**** TEXT BLOCK

You have to ponder, episode by chilling final episode, the story of Neesa’s unlived life to come to a full understanding of the tragedy that it symbolizes. You have to contemplate the unending loneliness and terror ingrained by savage beatings, wanton abuse and, perhaps, more.  You have to ponder too the demonic urgings that drove her tormentors to inflict their protracted and mindless torture and finally to bring the most brutal end to her life. You have to shudder at the thought that there are more monsters like Neesa’s killers and that they will exploit our inattention, our indifference to inflict more pain on innocent children and more shame on those of us who appear unable to save them.

She must have died a frightened, bitter, world-weary child, who, perhaps, continually wondered what she had done to deserve this, and, more poignantly, why her pleadings, her screams did not save her; and that is what we must ponder most for what we know suggests that she reached out in every direction that she could, begging to be spared, to be saved. That no one reached back and saved her is a matter that has left us with a mountain of guilt; for it was up to us – all of us – to save Neesa.

If she had met her demise at the hands of some crazed stranger on some dark night on some lonely road that would have been no less a tragedy. At least, however, it would have been fathomable.

What is unfathomable is her screams for help unfolded over time, they came in broad daylight and were heard by the very people who were best positioned to save her; friends, family and institutions fashioned for just such a purpose. Still, in the end, she was dragged to a hellish demise, battered to a point where initially her head was unrecognizable.

********

SET TASK A
According to the passage about Neesa, who heard her screams for help?
The rows below are unrelated to the passage about Neesa.

**** ENTRIES PROVIDED

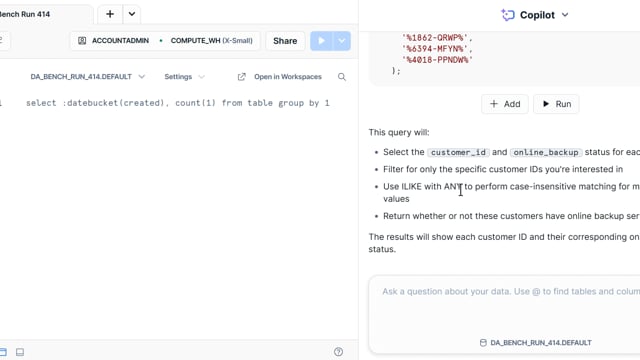
Task: Expand the run options arrow beside play
Action: [342, 41]
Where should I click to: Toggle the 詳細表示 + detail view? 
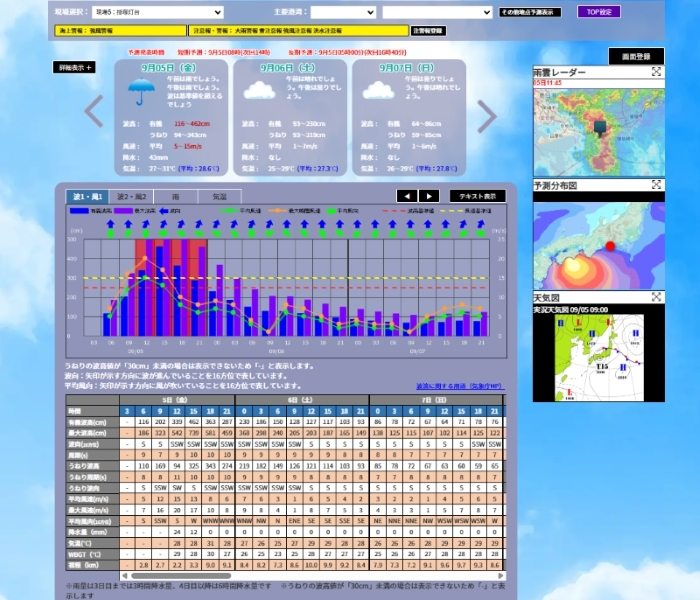(x=74, y=67)
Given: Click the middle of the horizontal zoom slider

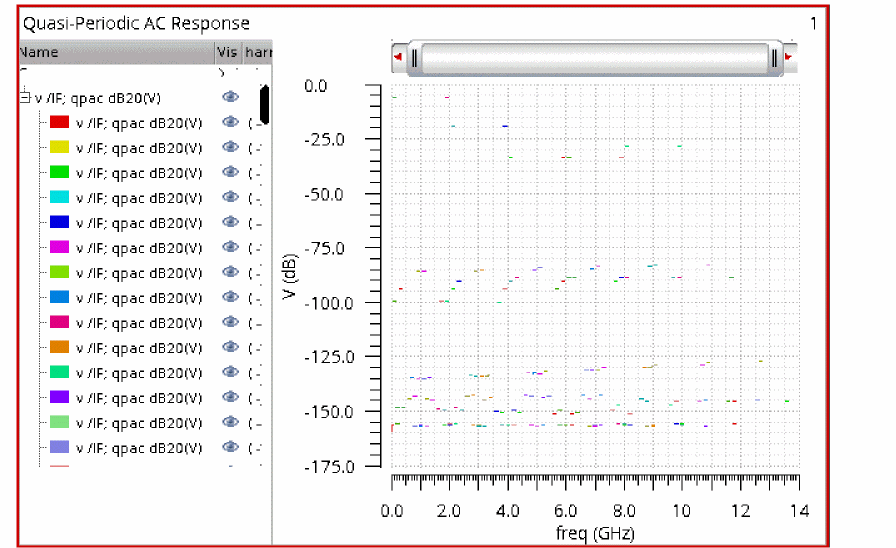Looking at the screenshot, I should coord(594,58).
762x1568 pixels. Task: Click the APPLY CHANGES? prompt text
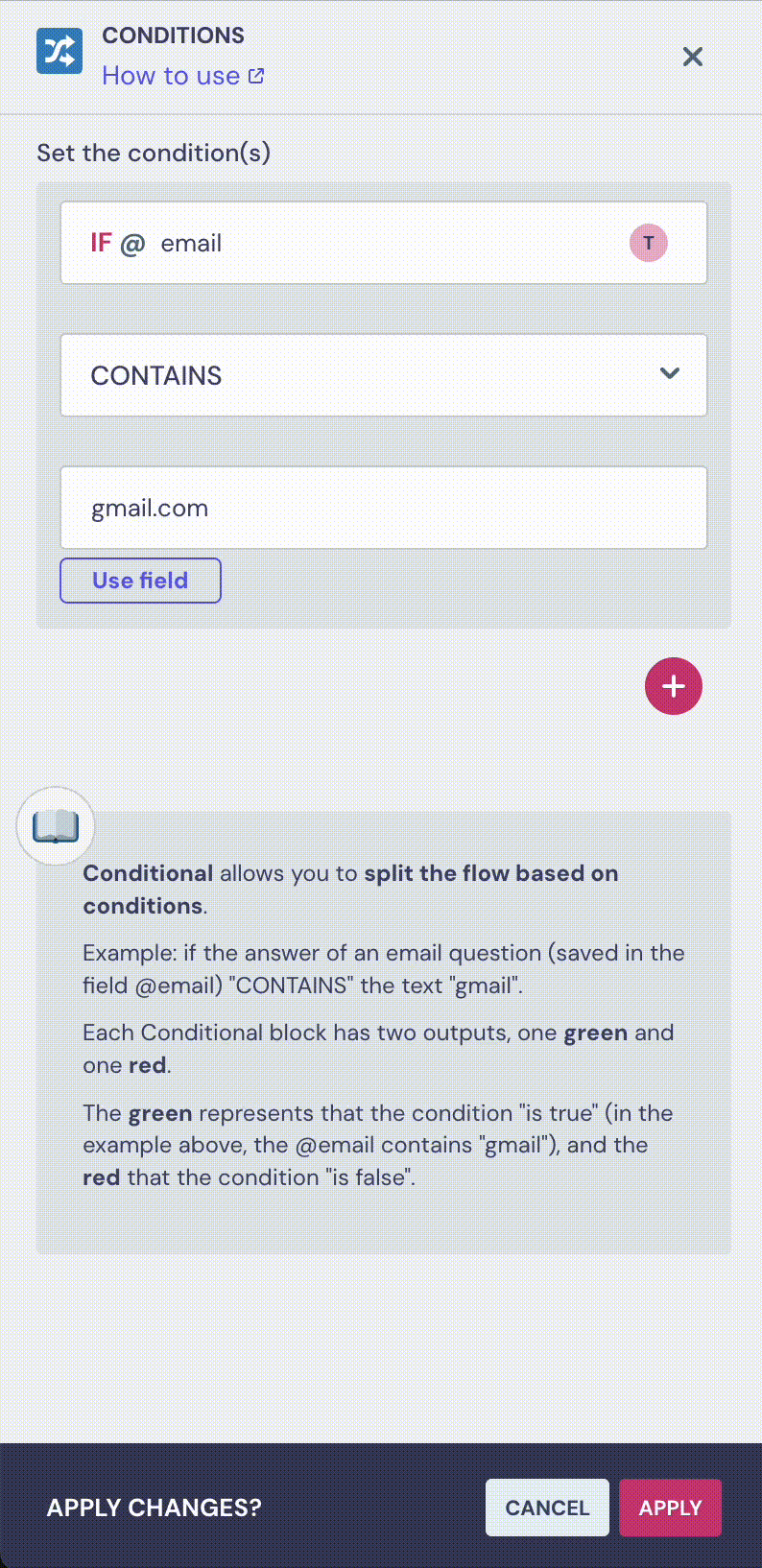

********

SET TASK B
Update the rows starting with the line containing "Where should I" and going on through the end of the rows, replacing "slider" with "bar" and changing nothing else. Leave the pictures out.

TASK OUTPUT A
The people best positioned to save her: friends, family and institutions fashioned for that purpose.

TASK OUTPUT B
Where should I click to: Toggle the 詳細表示 + detail view? 
(x=74, y=67)
Given: Click the middle of the horizontal zoom bar

Looking at the screenshot, I should coord(594,58).
762x1568 pixels. Task: Click the APPLY CHANGES? prompt text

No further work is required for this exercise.